══ DATA FOR THIS EXERCISE

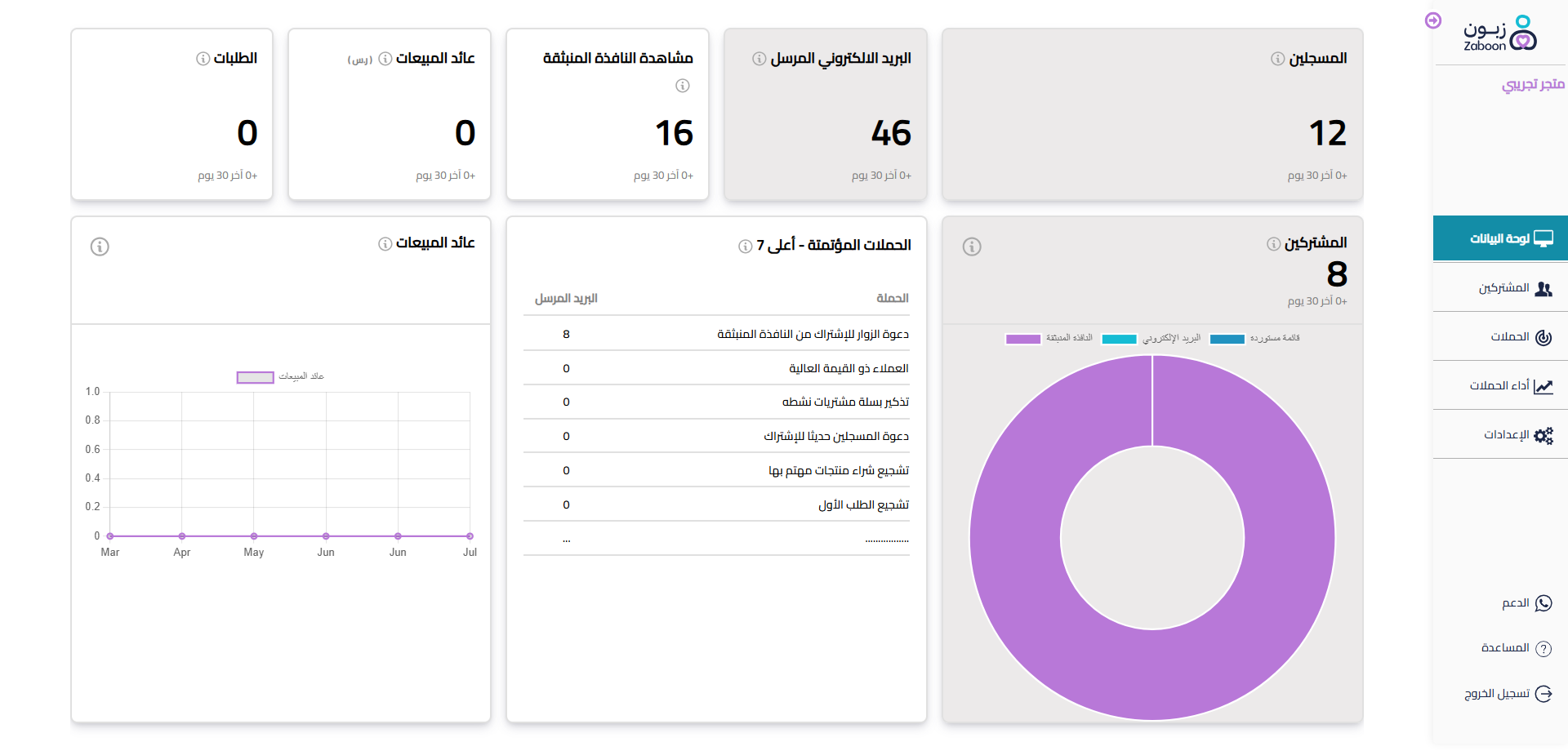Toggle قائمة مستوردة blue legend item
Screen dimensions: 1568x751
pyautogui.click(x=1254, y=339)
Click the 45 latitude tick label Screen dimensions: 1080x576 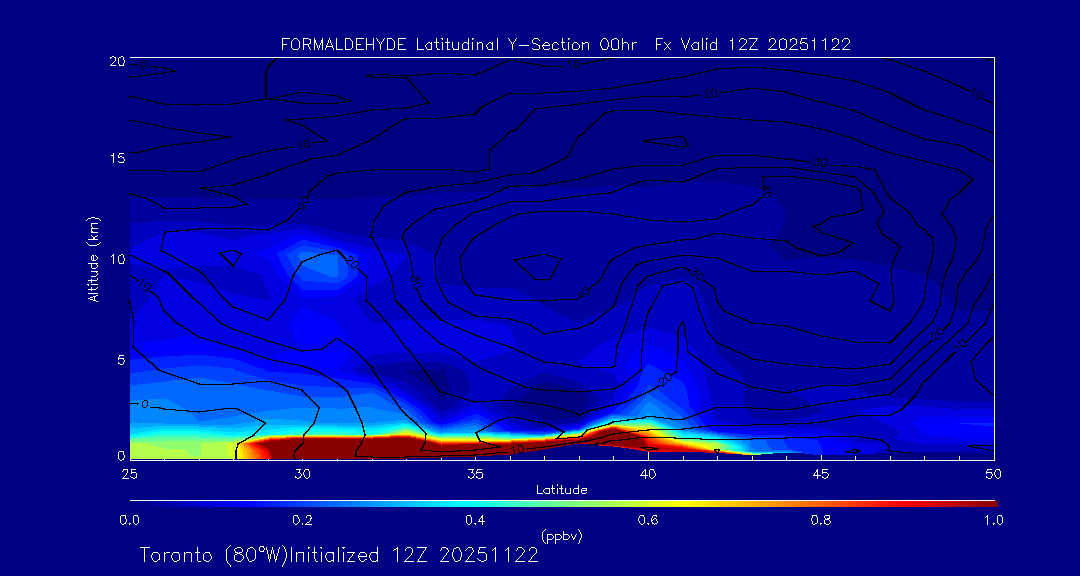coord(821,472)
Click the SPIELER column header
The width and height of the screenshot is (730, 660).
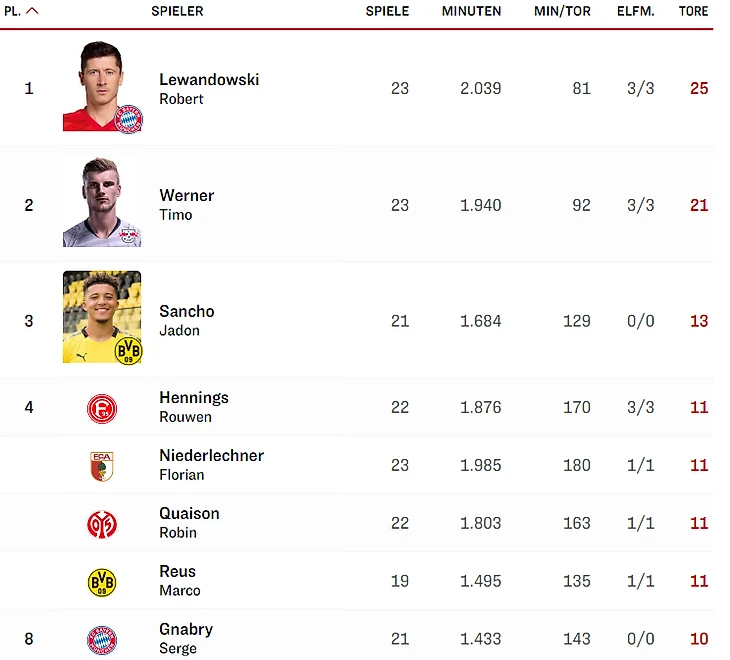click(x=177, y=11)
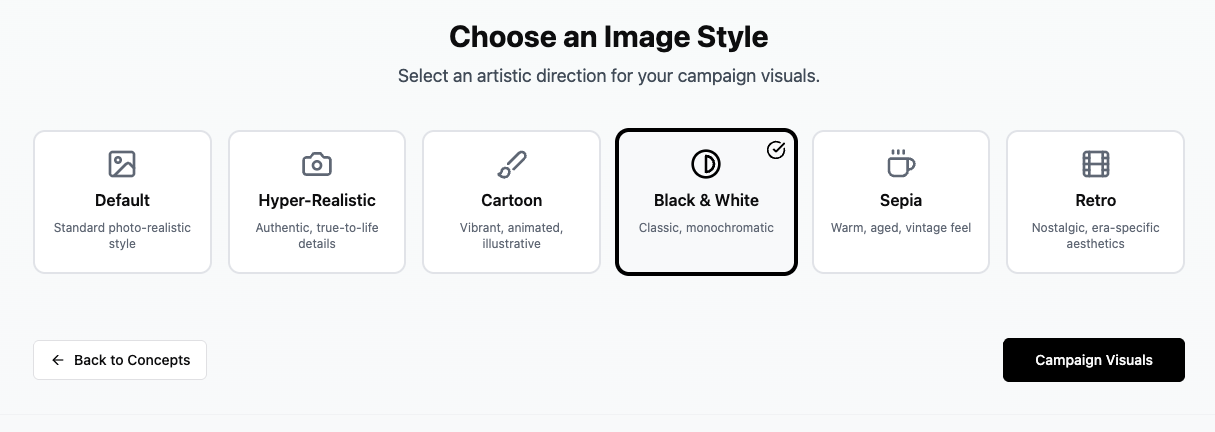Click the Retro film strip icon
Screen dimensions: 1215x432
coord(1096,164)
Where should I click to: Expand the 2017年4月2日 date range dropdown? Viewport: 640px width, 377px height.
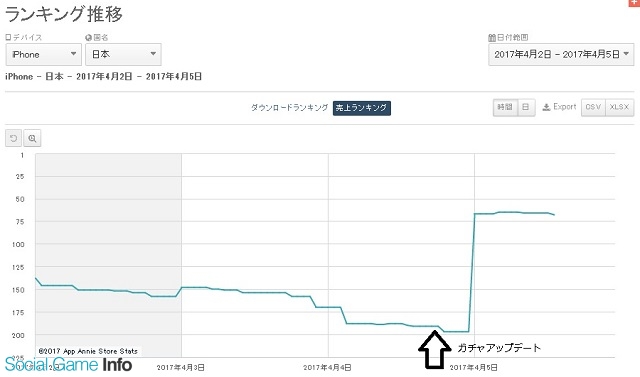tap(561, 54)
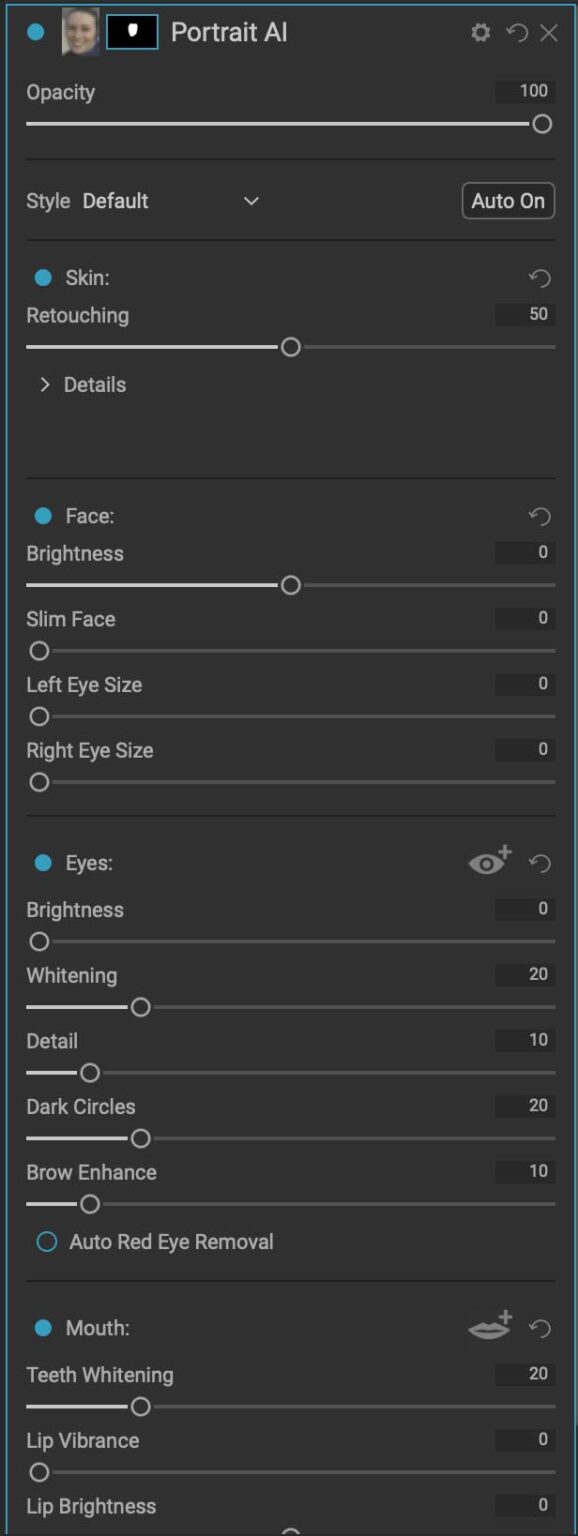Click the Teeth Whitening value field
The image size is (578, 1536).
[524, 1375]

════

Using the records above, extract exactly and only the lines from the one with "Click the SPIELER column header" through the final line, inclusive, leaving out pictures.

Click the SPIELER column header
The width and height of the screenshot is (730, 660).
click(x=177, y=11)
Click the Retro film strip icon
Screen dimensions: 1215x432
coord(1096,164)
Where should I click to: Expand the 2017年4月2日 date range dropdown? Viewport: 640px width, 377px height.
tap(561, 54)
Click the Teeth Whitening value field
The image size is (578, 1536).
[524, 1375]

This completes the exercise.